Dear Andrew,
I am a great fan of your courses and have followed a lot of them. Anomaly detection is the only item so far, where I felt the method of gaussian MLE estimation you are suggesting is not optimal and they may be a better way.
Here is my suggestion:
Why not using Kernel Density estimates?
Method: We estimate the probability distribution as follows:
P(x) = 1/m * sum_i=1^m( prod_j=1^n( G(x; X_j^i, sigma) ) )
where
G is the one-variable gaussian function shown in the course
X^i are training examples
m is the number of training examples and n is the number of features.
Just like epsilon controls precision and recall, in my above suggestion the parameter sigma will also control precision and recall; high sigma → low precision, high recall and low sigma → high precision, low recall.
Although KDEs is not a proper statistical inference tool, however here we are not after exact distribution of the training data set.

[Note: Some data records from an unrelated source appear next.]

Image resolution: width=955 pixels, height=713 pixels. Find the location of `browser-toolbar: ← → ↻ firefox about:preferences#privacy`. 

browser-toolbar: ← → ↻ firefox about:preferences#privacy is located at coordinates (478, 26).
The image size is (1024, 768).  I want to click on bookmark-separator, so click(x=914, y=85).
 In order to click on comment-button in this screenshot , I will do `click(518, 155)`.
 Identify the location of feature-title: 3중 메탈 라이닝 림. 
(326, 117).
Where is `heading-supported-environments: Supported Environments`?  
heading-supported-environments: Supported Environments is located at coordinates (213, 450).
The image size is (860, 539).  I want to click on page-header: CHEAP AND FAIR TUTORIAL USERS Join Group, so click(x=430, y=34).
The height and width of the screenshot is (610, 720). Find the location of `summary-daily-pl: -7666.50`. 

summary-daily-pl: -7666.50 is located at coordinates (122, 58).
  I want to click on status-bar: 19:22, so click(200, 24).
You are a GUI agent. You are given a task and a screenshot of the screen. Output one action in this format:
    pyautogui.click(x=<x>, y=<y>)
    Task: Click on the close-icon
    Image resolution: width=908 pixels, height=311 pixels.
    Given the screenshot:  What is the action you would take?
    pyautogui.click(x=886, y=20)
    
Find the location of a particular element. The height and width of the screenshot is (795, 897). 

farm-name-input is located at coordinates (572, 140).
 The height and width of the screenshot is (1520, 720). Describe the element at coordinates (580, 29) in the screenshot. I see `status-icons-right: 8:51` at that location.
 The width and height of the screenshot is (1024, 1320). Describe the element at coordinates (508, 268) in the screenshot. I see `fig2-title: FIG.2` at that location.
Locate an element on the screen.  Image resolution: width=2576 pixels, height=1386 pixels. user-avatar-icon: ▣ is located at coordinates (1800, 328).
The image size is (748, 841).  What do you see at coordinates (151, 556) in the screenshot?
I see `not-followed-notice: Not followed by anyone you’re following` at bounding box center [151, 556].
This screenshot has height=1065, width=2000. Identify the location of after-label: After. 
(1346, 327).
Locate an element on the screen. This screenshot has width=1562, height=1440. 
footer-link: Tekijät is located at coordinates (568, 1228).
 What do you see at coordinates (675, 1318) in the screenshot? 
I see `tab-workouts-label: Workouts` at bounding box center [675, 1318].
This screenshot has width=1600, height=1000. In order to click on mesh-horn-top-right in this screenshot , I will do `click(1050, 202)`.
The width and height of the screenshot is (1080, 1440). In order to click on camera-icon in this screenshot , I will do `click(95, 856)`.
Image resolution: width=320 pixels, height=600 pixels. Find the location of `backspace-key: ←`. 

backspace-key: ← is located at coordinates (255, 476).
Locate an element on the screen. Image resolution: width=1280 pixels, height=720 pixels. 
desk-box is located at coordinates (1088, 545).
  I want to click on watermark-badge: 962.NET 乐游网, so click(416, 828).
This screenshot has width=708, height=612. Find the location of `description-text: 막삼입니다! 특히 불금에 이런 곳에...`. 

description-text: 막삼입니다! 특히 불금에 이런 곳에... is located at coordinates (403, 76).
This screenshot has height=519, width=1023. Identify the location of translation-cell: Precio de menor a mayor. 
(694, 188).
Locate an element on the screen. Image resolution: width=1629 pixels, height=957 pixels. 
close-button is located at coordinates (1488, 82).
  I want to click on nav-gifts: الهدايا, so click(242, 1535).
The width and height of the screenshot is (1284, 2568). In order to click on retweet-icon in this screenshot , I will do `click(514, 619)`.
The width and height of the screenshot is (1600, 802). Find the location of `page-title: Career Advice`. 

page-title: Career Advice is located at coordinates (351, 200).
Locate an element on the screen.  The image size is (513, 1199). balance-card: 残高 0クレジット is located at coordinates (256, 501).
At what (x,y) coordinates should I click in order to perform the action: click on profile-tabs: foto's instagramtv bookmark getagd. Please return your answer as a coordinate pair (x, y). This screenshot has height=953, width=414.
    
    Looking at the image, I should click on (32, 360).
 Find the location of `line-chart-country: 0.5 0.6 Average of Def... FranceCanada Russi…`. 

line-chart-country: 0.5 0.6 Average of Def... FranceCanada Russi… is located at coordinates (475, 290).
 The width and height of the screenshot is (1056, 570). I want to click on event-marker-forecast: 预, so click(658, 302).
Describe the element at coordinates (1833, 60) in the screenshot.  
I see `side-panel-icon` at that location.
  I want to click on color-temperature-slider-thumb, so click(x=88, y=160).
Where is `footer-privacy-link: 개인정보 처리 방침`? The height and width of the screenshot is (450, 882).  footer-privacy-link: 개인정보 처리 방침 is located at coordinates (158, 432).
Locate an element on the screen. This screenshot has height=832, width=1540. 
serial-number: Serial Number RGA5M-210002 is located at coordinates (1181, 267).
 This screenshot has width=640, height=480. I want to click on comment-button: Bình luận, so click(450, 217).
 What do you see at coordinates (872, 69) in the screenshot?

The pros of my suggestion:
- Can address correlated features
- No need to scale non-Gaussian features to make them Gaussian. This process is already very cumbersome if there are more than 20 features for example.
- The course method cannot address mixed distribution (double bell for example), while my suggestion can.
I will be very grateful to receive your feedback Andrew and it will help me gain deeper understanding of Anomaly detection.
Kind regards,
Shankha.